=== Do this ===
Gather every line in the rows below that contains the word "blue", and copy each of those lines unchanged.

** start Information supplied **

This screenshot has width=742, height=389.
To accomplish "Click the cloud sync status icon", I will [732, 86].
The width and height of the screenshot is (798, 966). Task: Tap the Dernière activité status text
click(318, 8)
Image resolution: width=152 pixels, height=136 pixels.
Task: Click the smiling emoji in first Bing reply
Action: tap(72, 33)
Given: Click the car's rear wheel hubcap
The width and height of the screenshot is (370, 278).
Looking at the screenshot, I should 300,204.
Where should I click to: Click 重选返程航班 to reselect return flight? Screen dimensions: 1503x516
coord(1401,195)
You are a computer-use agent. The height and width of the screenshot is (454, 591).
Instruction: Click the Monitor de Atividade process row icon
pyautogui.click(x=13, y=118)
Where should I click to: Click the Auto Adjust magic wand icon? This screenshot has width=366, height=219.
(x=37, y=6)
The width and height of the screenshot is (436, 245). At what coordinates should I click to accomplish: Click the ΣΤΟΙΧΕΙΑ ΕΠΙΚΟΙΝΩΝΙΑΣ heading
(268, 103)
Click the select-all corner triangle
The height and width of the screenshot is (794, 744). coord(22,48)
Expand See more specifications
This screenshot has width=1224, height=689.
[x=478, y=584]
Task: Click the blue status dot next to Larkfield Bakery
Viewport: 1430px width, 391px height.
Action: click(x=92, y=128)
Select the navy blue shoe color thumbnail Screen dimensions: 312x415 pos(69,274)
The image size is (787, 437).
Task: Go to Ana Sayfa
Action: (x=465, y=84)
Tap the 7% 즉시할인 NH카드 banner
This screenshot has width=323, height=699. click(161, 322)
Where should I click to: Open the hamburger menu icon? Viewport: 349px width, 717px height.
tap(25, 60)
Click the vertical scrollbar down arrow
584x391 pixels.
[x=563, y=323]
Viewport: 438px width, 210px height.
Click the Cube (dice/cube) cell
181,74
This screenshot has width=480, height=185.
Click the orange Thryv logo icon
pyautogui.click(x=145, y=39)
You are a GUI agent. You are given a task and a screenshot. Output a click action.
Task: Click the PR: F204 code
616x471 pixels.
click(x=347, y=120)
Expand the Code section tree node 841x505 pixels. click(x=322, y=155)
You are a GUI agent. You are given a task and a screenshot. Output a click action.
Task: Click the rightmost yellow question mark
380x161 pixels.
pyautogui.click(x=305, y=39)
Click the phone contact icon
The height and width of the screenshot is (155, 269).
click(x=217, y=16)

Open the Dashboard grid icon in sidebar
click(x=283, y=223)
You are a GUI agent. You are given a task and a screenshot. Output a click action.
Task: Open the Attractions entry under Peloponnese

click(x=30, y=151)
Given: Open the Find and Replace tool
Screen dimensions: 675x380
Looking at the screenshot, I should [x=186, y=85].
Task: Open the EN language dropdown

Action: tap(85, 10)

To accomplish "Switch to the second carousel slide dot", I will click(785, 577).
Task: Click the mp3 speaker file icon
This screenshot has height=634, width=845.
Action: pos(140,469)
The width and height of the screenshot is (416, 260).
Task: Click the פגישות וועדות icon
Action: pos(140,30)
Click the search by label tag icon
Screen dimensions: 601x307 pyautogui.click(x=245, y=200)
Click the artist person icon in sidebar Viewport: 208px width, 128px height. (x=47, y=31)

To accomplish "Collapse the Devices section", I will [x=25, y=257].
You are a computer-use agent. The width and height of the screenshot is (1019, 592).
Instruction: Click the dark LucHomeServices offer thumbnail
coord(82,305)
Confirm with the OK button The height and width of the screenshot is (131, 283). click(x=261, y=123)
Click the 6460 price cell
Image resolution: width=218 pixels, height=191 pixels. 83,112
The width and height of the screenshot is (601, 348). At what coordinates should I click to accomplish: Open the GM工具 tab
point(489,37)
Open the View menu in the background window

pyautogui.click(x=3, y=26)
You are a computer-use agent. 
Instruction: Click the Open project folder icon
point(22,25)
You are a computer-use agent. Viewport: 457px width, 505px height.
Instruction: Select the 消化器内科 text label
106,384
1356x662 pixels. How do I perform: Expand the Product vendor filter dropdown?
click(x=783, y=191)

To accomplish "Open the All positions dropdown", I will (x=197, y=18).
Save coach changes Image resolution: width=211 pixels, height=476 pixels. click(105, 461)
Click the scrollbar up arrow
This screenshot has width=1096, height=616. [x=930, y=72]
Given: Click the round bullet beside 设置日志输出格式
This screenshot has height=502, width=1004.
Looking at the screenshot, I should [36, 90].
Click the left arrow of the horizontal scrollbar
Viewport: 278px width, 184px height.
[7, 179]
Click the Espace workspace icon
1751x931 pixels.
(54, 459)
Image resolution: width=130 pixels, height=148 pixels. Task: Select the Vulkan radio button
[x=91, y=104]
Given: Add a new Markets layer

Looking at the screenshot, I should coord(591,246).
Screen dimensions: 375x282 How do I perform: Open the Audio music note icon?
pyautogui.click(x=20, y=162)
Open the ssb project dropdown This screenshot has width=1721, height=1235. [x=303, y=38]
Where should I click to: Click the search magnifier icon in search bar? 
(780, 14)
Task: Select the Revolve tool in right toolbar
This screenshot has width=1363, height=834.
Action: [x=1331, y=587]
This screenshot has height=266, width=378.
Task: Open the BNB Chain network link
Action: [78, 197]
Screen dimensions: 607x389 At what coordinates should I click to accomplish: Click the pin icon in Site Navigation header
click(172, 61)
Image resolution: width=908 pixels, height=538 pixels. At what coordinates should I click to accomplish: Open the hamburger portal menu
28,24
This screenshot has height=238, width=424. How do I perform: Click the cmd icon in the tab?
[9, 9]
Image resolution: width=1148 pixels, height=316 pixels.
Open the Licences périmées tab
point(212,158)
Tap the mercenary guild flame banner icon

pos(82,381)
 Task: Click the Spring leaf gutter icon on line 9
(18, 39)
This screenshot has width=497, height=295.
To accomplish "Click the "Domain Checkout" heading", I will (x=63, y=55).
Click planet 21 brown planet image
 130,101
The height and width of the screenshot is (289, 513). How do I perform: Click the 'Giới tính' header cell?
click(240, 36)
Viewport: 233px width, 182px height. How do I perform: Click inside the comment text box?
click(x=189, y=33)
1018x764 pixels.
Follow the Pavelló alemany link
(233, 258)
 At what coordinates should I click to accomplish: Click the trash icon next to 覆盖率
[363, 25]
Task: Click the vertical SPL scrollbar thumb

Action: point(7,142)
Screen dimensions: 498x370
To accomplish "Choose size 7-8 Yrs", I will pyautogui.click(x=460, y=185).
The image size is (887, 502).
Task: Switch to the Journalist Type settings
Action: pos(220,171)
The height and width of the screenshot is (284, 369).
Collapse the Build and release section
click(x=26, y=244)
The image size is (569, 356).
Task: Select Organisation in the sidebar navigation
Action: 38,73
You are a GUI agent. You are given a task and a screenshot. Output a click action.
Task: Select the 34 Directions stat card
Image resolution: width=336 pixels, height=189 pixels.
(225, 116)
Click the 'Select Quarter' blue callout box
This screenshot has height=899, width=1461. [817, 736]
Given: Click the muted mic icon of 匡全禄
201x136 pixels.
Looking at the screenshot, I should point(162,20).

** end Information supplied **

=== The completed task ===
Task: Click the blue status dot next to Larkfield Bakery
Select the navy blue shoe color thumbnail Screen dimensions: 312x415 pos(69,274)
Click the 'Select Quarter' blue callout box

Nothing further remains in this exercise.